> **Task instructions**
**A.** In the passage on Riemannian bilevel optimization, on which dataset were the 5-way 5-shot classification experiments run?
**B.** Give the passage on Riemannian bilevel optimization again, starting with "If you are working" and going on through "best flat-space methods.", but switch "hyperparameter tuning" to "architecture search".
-------- Selected extract
The second application is Riemannian meta-learning. Meta-learning aims to find a good initialization that can adapt quickly to new tasks with few gradient steps. When the model parameters are constrained to live on a manifold — for instance, the Grassmannian of k-dimensional subspaces of R^n, which appears when learning with orthogonality constraints — the standard MAML-style bilevel algorithm has no theoretical justification. RieSBO provides that justification, and the experiments on 5-way 5-shot classification on MiniImageNet show that RieSBO achieves better test accuracy than a naive projection-based baseline, while converging to a lower training loss.
If you are working on problems with orthogonal weight matrices, positive definite covariance matrices, Grassmannian subspace constraints, or any other manifold structure, and your optimization has a nested bilevel form — hyperparameter tuning, meta-learning, robust optimization — RieBO and RieSBO give you the first theoretically-justified algorithms for your setting, with complexity guarantees as strong as the best flat-space methods.
----------------
-------- Data lines
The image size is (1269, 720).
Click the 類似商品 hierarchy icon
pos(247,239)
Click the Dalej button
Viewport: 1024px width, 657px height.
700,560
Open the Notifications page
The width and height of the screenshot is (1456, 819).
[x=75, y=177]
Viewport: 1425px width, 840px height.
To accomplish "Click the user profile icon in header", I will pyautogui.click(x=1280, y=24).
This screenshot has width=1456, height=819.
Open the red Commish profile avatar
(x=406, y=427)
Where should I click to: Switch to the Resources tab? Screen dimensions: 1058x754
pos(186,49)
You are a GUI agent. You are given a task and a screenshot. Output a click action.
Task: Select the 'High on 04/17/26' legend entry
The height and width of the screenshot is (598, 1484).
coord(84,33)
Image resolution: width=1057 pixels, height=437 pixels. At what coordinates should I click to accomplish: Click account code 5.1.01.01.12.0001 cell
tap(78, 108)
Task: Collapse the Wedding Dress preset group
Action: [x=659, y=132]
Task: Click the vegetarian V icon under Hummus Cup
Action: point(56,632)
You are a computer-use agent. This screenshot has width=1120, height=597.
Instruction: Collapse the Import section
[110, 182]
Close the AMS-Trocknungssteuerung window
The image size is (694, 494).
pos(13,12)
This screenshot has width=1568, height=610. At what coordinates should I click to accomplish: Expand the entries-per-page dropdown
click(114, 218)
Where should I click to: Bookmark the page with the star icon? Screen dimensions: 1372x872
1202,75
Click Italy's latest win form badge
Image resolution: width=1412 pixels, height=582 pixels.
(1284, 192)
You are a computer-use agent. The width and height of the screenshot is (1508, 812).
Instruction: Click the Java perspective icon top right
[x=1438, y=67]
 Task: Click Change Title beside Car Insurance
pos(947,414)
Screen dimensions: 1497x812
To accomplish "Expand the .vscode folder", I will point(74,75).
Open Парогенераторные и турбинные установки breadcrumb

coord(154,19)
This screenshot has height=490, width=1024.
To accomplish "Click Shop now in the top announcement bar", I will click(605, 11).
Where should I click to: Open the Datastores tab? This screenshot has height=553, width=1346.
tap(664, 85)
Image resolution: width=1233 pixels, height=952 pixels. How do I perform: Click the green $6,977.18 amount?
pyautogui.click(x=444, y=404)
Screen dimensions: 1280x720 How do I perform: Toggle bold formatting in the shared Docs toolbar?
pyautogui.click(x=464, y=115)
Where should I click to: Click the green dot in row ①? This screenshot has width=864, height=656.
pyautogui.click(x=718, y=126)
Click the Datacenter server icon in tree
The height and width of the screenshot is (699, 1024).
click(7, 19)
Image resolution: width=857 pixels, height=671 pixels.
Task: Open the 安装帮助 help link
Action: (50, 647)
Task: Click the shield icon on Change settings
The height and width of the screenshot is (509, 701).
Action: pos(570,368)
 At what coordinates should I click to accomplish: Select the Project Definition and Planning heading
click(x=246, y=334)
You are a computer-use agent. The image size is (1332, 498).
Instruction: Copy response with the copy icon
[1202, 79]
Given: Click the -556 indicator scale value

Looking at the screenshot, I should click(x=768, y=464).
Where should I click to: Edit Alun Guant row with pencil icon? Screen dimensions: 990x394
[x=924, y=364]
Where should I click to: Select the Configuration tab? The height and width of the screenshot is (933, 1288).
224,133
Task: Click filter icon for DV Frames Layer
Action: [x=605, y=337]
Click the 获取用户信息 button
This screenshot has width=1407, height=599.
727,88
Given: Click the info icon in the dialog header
----------------
> **Completed exercise**
**A.** MiniImageNet

**B.**
If you are working on problems with orthogonal weight matrices, positive definite covariance matrices, Grassmannian subspace constraints, or any other manifold structure, and your optimization has a nested bilevel form — architecture search, meta-learning, robust optimization — RieBO and RieSBO give you the first theoretically-justified algorithms for your setting, with complexity guarantees as strong as the best flat-space methods.